Bob is a build automation tool inspired by bitbake and portage. Its main purpose is to build software packages, very much like packages in a Linux distribution. It typically works on coarse entities i.e. not on individual source files.

../_images/overview.png

In contrast to similar tools, Bob tries to focus on the following requirements that are special when building complex embedded systems:

  • Holistic approach: Bob can be used to describe and build the whole software stack of a project. At the same time, Bob can be used to build, change and test arbitrary parts of the project by involved developers.

  • Cross compilation with multiple tool chains: Some of these tool chains may have to be built during the build process. Bob can also be used to verify the build environment, override specific host tools or abort the process if some prerequisites are not met.

  • Reproducible builds: Bob aims to provide a framework which enables reproducible and even bit identical builds. To do so, each package declares its required environment, tools and dependencies. With this information Bob executes the build steps in a controlled environment.

  • Continuous integration: building from live branches and not just fixed tarballs is fully supported. All packages are described in a declarative way. Using this information, the packages can be built locally but also as separate jobs on a build server (e.g. Jenkins). Bob can track all dependencies between the packages, and commits can trigger rebuilds of all affected packages.
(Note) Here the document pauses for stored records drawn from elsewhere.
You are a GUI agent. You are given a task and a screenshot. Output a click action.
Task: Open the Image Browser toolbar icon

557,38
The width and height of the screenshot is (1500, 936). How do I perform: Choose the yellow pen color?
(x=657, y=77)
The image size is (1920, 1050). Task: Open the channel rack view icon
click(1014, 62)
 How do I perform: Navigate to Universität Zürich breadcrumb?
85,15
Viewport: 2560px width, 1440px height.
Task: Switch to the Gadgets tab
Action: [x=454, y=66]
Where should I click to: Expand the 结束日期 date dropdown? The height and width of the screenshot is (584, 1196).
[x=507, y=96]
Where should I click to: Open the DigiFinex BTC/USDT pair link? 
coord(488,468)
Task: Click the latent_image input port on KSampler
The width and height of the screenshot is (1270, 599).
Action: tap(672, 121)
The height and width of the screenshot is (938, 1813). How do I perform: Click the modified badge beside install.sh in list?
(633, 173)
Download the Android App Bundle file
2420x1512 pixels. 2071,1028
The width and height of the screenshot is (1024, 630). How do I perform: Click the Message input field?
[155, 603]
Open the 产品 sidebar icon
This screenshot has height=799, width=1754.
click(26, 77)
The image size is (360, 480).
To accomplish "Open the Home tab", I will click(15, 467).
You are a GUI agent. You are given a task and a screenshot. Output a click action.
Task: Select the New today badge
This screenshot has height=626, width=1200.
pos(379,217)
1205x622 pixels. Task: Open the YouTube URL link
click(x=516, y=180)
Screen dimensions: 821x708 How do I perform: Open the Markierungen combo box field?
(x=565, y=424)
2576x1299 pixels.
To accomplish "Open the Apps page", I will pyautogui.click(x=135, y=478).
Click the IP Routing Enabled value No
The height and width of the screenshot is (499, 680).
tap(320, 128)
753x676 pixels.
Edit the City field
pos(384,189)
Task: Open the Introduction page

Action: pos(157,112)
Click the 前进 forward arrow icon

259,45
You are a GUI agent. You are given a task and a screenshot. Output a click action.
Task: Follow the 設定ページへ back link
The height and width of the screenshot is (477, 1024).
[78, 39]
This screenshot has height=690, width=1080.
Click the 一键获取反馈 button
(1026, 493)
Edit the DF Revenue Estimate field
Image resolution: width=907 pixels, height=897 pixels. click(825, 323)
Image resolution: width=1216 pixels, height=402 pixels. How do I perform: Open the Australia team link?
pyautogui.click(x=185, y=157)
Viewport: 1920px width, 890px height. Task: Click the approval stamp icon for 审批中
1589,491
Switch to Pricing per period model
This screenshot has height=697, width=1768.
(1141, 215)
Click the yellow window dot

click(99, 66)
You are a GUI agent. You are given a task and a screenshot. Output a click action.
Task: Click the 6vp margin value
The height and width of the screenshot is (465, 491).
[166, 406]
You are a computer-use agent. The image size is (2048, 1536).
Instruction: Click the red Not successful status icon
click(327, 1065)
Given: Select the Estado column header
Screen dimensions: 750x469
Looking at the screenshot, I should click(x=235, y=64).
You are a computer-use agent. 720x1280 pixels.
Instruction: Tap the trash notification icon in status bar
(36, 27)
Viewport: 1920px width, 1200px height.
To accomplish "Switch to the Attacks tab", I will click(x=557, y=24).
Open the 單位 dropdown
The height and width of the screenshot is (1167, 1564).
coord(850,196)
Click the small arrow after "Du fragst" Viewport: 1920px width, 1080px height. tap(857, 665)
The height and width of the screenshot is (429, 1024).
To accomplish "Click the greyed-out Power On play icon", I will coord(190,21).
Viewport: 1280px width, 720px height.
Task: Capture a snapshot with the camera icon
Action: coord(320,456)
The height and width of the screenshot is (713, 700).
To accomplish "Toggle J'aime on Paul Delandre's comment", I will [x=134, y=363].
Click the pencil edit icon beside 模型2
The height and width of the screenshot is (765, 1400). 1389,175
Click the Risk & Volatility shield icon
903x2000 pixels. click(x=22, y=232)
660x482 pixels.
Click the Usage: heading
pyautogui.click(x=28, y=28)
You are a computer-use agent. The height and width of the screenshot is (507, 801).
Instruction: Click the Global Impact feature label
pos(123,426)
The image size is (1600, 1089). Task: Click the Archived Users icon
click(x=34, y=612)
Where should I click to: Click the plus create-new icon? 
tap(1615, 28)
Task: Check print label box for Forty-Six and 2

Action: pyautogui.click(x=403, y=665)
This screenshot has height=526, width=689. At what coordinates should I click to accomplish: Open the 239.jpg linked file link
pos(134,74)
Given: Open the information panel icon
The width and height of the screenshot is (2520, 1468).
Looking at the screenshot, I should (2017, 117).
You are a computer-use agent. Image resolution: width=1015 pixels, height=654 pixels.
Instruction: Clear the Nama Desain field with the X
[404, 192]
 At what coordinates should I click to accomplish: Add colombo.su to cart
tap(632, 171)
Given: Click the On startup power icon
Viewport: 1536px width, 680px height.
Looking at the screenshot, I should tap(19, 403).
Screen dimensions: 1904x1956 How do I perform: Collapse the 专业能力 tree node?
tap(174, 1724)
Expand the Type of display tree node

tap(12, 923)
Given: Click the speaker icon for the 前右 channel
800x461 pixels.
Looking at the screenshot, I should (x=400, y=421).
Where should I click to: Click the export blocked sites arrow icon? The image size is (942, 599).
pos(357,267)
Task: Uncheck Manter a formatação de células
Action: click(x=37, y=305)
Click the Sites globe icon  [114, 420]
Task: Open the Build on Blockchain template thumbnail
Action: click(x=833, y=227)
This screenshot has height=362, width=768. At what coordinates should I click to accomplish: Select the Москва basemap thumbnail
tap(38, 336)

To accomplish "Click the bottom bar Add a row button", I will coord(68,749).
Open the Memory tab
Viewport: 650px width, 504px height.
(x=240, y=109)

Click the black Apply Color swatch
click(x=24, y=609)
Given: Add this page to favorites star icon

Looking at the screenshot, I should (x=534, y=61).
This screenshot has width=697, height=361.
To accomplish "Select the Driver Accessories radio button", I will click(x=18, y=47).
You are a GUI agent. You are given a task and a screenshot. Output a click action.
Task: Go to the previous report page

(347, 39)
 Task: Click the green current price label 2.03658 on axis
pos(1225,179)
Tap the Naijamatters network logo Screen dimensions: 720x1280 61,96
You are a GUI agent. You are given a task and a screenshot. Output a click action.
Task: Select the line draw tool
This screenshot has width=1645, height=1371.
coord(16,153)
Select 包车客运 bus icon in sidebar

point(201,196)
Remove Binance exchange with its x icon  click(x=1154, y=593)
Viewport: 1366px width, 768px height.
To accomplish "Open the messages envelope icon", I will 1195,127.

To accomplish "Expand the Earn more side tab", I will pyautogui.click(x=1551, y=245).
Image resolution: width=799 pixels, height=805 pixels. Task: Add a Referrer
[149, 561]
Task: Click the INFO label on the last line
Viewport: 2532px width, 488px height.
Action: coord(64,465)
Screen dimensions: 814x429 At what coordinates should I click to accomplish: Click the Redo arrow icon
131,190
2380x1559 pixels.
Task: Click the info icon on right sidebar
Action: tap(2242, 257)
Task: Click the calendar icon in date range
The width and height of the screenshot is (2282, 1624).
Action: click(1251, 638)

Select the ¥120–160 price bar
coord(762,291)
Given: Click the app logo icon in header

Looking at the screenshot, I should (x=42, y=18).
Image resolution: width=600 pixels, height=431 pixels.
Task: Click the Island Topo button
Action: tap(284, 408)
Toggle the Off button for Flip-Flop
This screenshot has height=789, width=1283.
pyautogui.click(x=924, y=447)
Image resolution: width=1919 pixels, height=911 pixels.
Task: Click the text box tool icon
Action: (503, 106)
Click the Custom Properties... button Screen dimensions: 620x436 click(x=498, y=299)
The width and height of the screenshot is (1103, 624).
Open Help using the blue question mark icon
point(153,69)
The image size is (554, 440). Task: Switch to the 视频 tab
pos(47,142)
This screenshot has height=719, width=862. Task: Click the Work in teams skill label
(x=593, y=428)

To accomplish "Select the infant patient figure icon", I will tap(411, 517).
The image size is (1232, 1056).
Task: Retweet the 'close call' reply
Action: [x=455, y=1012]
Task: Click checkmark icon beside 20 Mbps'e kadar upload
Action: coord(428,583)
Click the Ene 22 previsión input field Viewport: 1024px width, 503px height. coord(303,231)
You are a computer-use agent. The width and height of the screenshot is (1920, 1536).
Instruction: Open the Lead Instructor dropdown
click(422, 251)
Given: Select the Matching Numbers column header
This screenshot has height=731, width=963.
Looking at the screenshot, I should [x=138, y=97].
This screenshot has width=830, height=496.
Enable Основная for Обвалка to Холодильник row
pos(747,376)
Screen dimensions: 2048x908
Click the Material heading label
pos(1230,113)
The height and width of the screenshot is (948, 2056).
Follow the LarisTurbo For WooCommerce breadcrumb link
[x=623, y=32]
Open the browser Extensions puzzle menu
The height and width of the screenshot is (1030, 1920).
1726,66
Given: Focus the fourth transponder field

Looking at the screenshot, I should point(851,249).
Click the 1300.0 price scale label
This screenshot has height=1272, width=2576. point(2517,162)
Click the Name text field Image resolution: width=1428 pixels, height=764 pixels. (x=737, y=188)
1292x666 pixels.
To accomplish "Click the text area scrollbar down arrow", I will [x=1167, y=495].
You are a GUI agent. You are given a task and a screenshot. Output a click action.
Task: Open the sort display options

  • Variant management: because all packages declare their input environment explicitly, Bob can compute if a package must be built differently or can be reused from another build.

All in all Bob is just a framework for the controlled execution of shell scripts. To maximize reproducibility, Bob tracks the environment and the input of these scripts. If in doubt, Bob will rebuild the (supposedly) changed package.

What sets Bob apart from other systems is the functional approach. Bob viewes build recipes as (sometimes imperfect) functions where the source code and dependencies are the input and the built package is the result. Every package is kept separately and only declared dependencies are available to the package build scripts.

In contrast to that, typical other package build systems describe dependencies that must be satisfied in a shared root file system. This ensures that required files are present at the known locations but it is perfectly ok that more is there. Bob on the other hand has no concept of “installation”. Packages are computed with their scripts and from the declared input.